• EXERCISE PROMPT
When a line of the entries contains the word "will", report that line.

• DATASET EXCERPTS

********************

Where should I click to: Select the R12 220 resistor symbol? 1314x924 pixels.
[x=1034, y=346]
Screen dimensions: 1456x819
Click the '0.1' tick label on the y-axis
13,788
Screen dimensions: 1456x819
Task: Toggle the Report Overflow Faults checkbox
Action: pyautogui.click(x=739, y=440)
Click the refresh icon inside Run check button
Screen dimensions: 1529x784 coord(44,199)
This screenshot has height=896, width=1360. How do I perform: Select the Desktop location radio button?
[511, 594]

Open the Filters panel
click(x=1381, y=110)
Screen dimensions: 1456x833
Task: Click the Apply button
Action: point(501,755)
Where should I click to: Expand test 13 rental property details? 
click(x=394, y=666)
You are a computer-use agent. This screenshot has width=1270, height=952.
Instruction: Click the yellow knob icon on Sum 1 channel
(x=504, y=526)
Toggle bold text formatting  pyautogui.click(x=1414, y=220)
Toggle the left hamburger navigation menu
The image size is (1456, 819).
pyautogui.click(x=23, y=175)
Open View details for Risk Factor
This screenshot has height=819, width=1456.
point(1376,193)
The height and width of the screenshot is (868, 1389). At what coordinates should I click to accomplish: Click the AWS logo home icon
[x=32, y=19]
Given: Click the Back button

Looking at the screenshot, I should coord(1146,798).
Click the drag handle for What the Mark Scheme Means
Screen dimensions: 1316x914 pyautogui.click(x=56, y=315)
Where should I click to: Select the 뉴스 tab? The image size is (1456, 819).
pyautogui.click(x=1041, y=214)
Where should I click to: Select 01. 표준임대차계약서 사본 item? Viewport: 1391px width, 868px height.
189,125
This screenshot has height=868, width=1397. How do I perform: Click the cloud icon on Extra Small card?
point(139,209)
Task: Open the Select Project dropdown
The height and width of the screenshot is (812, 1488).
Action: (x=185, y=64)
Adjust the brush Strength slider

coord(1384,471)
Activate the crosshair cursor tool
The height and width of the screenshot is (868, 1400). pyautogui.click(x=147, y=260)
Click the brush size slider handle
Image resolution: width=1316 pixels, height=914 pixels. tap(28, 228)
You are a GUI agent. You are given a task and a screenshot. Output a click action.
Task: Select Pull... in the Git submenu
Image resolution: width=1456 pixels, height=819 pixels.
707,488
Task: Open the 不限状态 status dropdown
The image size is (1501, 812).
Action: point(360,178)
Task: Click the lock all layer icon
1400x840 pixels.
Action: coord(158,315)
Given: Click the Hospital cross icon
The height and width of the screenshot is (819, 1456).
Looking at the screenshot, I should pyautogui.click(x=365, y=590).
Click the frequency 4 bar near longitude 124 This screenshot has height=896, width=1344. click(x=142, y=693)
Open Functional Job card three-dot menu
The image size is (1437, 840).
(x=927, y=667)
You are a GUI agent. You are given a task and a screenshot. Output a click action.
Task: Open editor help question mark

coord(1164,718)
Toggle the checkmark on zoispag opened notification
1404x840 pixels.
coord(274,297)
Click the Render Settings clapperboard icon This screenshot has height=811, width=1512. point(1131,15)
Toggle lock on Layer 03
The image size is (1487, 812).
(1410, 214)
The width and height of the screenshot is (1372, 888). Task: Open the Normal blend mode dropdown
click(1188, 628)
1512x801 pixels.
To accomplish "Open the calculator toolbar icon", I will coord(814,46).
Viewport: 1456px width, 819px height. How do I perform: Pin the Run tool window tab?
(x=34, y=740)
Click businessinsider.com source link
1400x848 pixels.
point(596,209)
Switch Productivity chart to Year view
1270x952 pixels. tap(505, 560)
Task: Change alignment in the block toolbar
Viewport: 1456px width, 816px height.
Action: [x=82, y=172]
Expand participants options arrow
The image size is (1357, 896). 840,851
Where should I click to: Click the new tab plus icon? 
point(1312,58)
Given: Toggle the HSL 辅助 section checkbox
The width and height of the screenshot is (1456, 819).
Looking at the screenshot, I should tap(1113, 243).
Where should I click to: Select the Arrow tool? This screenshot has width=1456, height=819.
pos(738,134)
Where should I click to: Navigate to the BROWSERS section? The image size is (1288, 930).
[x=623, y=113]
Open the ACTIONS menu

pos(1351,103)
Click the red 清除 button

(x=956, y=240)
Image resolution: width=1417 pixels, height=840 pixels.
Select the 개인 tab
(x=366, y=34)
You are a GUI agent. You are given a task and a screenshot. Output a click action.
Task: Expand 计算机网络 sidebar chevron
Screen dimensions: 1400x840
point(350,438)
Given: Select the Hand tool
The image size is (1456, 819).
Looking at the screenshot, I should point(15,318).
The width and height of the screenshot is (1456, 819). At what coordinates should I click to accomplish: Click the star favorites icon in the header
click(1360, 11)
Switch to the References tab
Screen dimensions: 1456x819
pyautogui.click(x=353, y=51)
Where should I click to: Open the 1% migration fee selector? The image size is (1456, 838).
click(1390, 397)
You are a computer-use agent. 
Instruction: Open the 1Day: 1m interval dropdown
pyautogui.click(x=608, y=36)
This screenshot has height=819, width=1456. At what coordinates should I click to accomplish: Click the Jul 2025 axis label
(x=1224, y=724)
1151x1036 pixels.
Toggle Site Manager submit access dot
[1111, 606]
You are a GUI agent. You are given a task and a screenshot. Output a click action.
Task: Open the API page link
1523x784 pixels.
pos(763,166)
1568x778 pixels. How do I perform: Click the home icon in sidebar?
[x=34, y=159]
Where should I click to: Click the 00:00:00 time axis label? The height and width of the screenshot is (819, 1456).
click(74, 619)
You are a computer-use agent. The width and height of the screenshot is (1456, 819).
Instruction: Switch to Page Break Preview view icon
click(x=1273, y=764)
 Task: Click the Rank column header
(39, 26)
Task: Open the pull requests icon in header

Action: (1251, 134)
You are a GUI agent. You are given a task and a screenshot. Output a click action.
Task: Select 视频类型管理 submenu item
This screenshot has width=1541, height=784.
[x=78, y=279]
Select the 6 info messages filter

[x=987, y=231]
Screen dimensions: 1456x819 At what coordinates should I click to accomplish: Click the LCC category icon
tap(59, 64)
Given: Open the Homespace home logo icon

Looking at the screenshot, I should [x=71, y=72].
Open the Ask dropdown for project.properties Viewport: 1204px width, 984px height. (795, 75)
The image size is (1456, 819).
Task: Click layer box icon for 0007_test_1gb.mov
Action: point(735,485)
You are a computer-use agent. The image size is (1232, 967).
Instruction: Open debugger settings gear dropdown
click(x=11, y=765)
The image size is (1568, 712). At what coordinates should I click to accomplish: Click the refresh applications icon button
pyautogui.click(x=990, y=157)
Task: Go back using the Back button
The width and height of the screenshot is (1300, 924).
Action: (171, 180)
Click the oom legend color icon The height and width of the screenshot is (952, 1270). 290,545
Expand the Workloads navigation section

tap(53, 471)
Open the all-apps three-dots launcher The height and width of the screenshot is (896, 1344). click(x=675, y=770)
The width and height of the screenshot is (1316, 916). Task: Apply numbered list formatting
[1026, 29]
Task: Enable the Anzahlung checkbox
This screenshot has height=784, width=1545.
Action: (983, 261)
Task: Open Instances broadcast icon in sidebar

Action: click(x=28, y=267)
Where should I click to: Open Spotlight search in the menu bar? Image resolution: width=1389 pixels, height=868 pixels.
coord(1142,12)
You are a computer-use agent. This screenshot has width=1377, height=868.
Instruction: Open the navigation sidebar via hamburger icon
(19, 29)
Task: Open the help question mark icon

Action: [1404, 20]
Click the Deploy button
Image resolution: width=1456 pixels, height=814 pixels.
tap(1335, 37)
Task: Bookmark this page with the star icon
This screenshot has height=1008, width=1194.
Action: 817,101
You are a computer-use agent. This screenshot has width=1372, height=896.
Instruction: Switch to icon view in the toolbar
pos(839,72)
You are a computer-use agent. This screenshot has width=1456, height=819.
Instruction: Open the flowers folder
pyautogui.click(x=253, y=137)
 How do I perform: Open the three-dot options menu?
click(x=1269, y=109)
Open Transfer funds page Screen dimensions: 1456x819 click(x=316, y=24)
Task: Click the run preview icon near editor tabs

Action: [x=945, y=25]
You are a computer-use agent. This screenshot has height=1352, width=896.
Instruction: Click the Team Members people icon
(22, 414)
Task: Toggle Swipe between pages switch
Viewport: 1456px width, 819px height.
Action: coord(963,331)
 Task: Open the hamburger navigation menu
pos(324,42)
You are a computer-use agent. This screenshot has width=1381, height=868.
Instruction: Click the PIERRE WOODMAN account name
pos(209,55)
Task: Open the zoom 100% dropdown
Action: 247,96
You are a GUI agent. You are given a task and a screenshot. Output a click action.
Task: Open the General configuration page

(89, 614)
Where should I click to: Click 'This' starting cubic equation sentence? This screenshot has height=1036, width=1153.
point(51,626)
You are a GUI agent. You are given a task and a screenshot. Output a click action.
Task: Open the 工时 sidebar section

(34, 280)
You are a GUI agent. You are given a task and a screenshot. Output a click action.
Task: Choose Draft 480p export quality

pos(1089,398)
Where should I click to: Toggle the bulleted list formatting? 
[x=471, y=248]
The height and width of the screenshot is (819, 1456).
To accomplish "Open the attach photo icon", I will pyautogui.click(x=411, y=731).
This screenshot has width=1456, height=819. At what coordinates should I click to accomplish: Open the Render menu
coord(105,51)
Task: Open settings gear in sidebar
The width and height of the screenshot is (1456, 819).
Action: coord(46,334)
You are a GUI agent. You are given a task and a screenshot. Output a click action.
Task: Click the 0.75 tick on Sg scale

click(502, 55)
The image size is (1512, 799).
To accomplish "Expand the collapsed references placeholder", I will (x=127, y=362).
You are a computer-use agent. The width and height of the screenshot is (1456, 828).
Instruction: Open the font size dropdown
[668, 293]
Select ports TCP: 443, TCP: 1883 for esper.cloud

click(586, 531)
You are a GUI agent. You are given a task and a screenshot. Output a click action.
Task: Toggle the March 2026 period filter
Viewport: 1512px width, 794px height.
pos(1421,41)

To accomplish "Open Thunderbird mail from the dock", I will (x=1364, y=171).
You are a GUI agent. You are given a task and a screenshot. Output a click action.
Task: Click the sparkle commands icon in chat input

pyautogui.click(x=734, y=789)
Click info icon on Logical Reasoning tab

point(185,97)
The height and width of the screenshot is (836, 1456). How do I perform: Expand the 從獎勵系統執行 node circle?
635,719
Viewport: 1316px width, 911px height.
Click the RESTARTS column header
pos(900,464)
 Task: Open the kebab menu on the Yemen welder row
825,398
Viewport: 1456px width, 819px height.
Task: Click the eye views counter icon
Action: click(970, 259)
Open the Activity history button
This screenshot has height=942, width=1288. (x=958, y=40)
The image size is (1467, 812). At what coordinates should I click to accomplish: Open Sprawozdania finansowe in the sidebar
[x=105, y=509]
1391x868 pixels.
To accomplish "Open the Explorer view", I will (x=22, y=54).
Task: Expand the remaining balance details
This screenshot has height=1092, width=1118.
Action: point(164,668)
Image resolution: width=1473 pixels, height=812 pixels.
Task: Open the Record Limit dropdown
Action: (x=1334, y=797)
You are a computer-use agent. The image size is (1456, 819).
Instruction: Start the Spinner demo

********************

• ANSWER
To accomplish "Open the calculator toolbar icon", I will coord(814,46).
To accomplish "Open the attach photo icon", I will pyautogui.click(x=411, y=731).
To accomplish "Expand the collapsed references placeholder", I will (x=127, y=362).
To accomplish "Open Thunderbird mail from the dock", I will (x=1364, y=171).
To accomplish "Open the Explorer view", I will (x=22, y=54).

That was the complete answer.